SB197 modifies the definition of a "law enforcement agency" in Utah to include "a private institution of higher education whose law enforcement entity or division is certified by the Commission of Public Safety," and that law enforcement agencies fall into the category of "governmental entities that are subject to government records provisions," according to the bill.

The bill's sponsor, Sen. Curt Bramble, R-Provo, said the bill is in response to the recent controversy surrounding the BYU Police Department's contention that it is not subject to state public records laws.

"This bill was a result of the ongoing litigation between BYU and the media related to GRAMA," he said. "The bottom line is a private entity that has a police department, that police department will be subject to the Government Records Access and Management Act."

BYU spokesman Todd Hollingshead issued a brief prepared statement in response to the bill on Thursday, simply stating, "We’ve been aware that Sen. Bramble intended to bring forward this legislation and we are following it closely."

The controversy stems from a GRAMA request made by the Salt Lake Tribune seeking emails sent by BYU police regarding rape allegations made by a 19-year-old student in 2016.

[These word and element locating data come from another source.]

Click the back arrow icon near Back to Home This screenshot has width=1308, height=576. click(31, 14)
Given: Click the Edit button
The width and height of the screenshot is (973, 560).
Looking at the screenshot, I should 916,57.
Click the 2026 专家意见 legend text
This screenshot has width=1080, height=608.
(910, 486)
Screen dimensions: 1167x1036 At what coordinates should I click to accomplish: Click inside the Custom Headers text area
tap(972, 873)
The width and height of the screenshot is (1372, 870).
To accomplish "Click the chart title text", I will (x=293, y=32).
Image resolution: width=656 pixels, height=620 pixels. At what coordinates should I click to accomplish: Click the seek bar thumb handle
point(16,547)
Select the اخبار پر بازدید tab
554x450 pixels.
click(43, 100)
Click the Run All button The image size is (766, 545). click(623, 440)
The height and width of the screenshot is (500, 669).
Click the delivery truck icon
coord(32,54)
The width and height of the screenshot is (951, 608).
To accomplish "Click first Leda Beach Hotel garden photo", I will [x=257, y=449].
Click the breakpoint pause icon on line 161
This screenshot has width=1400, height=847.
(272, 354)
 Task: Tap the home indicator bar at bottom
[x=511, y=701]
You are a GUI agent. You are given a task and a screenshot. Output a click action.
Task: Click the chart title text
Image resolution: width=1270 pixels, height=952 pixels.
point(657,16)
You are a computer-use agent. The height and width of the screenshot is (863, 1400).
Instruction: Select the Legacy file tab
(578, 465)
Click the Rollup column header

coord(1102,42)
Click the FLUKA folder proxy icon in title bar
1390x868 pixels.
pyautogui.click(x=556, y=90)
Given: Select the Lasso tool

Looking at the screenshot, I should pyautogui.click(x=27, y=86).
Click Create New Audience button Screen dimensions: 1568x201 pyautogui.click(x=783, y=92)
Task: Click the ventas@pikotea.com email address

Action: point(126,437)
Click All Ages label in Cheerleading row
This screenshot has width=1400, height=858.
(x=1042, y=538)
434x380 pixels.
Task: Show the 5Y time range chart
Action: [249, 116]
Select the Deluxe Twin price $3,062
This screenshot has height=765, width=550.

The university declined to release the emails, arguing it is a "privately funded, managed and operated police department within a private university." University attorneys contended the "stated purpose of GRAMA is to allow access to certain government records held by governmental entities — not to allow access to private records of private institutions such as BYU, or internal departments of private institutions, such as University police."

But in July, 3rd District Judge Laura Scott ruled that because BYU is a state-certified police force, it has to comply with the state's GRAMA rules. About a week after the court's decision, BYU announced it was filing an appeal. The case has since been appealed to the Utah Supreme Court, which has not yet set a date to hear the case.

If BYU is forced to comply with open records laws, it could be required to release information on how BYU police communicated with the school's Honor Code Office and Title IX Office regarding sexual assaults.

The bill spells out that "a private institution of higher education whose law enforcement entity or division is certified by the Commission of Public Safety" has to adhere to the same requirements as other law enforcement entities.

On Thursday, SB197 was assigned to the Senate Rules Committee.